Netanyahu's right-wing Likud party gained one-fourth of the 120 Knesset (parliament) seats. Altogether, his right-wing allies, the ultra-orthodox parties and former Likud member Moshe Kahlon's Kulanu Party can give him a majority of 66 seats in the parliament.
"I think from his point of view what he (Netanyahu) has achieved is a greater ability to govern in terms of having a solid majority in his government without opposition forces from within, which is the problem that he had in the last government," Dr. Gershon Baskin, co-chairman of the Israel Palestine Center for Research and Information, told Xinhua.
A solid majority the Likud and its allies enjoy in the parliament would give Netanyahu a stronger mandate to carry out economic reforms in the housing sector and other economic areas, which he failed to launch in his previous terms.
Though Netanyahu clinched the stunning election victory by campaigning mainly on security issues, such as Iran and the Palestinian issue, calls for reforms to tackle socio-economic woes were resounding in Tuesday's election, as reflected by the rise of the center Kulanu party and the fact that the center Yesh Atid remains a major force in the new parliament.
Socio-economic problems started to gain the attention of Israel's society even before the 2013 parliamentary elections. In 2011, tens of thousand of Israelis took to the streets to protest the high cost of living and the housing crisis, leading to the rise of the Yesh Atid party in the 2013 elections.
A recent official report revealed that between 2009 and 2013, housing prices in Israel jumped by 55 percent. Whilst in January 2008 Israelis needed 103 monthly salaries to purchase an apartment, by the end of 2013 it had reached 137 salaries.
Currently, 148 salaries are needed to buy an apartment, compared to an average of 65 salaries in the United States, Britain and the Netherlands.
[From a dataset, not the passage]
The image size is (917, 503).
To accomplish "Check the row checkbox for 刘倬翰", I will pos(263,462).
The housing crisis has struck hard Israel's middle class and youngsters.
Netanyahu, who admitted before the elections his failure to give due attention to socio-economic issues, is expected to appoint Mose Kahlon, the leader of the Kulanu as finance minister and assign him the task of implementing reforms to solve the housing crisis.
Kahlon, who served as communications minister in Netanyahu's cabinet from 2009 to 2012, has been known and popular for his successful reforms in the communications sector, which dramatically reduced the rates of cellular calls in Israel.
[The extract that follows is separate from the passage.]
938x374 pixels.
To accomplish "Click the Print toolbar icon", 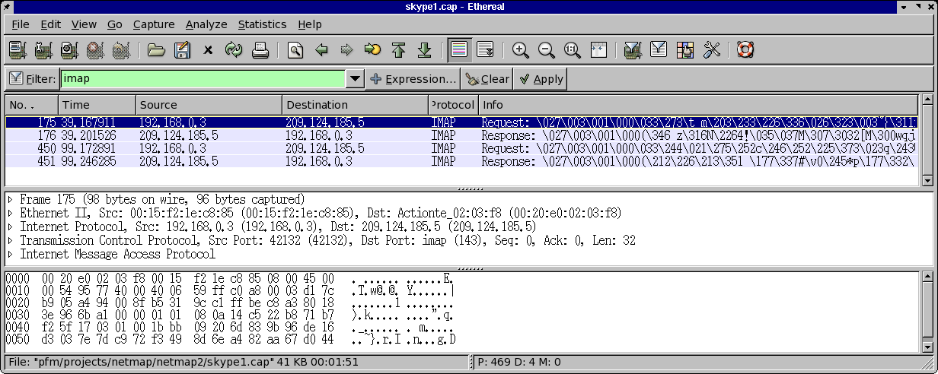I will [x=260, y=50].
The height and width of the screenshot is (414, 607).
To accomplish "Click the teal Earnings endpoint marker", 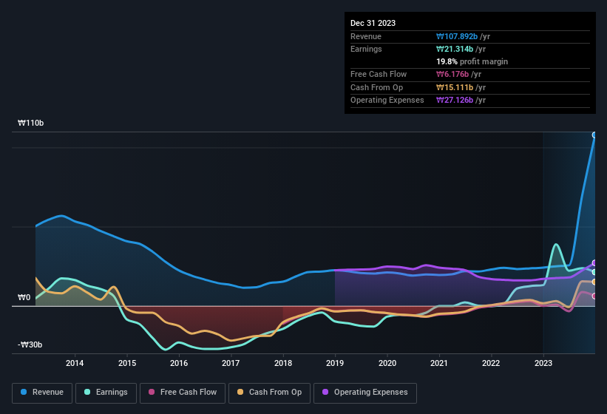I will point(594,272).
"By giving Kahlon finance and making him the housing tsar, Netanyahu will reassure Israelis that he is sincerely tuned to their aspirations," said Uri Dromi, executive director of the Jerusalem Press Club, in an op-ed.
Netanyahu's new government will also have to address, among other security-diplomatic issues, the long-stalled peace talks between Israel and the Palestinians, which has led to increasing isolation of Israel on the international arena.
Unlike such security threats as Hezbollah and Hamas, the peace process can't be coped with through military means, Dromi wrote, adding that it requires Netanyahu to act as a stateman.
Observers believe that if Netanyahu refuses to revert his pre-election farright statements relating to the Palestinians, Israel may face growing pressure from the U.S. administration and European countries and further isolation.
In order to win over right-wing voters, Netanyahu stated before the elections that there will be no Palestinian state if he was re-elected.
He also promised to continue construction in Jewish settlements in the West Bank and east Jerusalem, where the Palestinians seek to build their own state.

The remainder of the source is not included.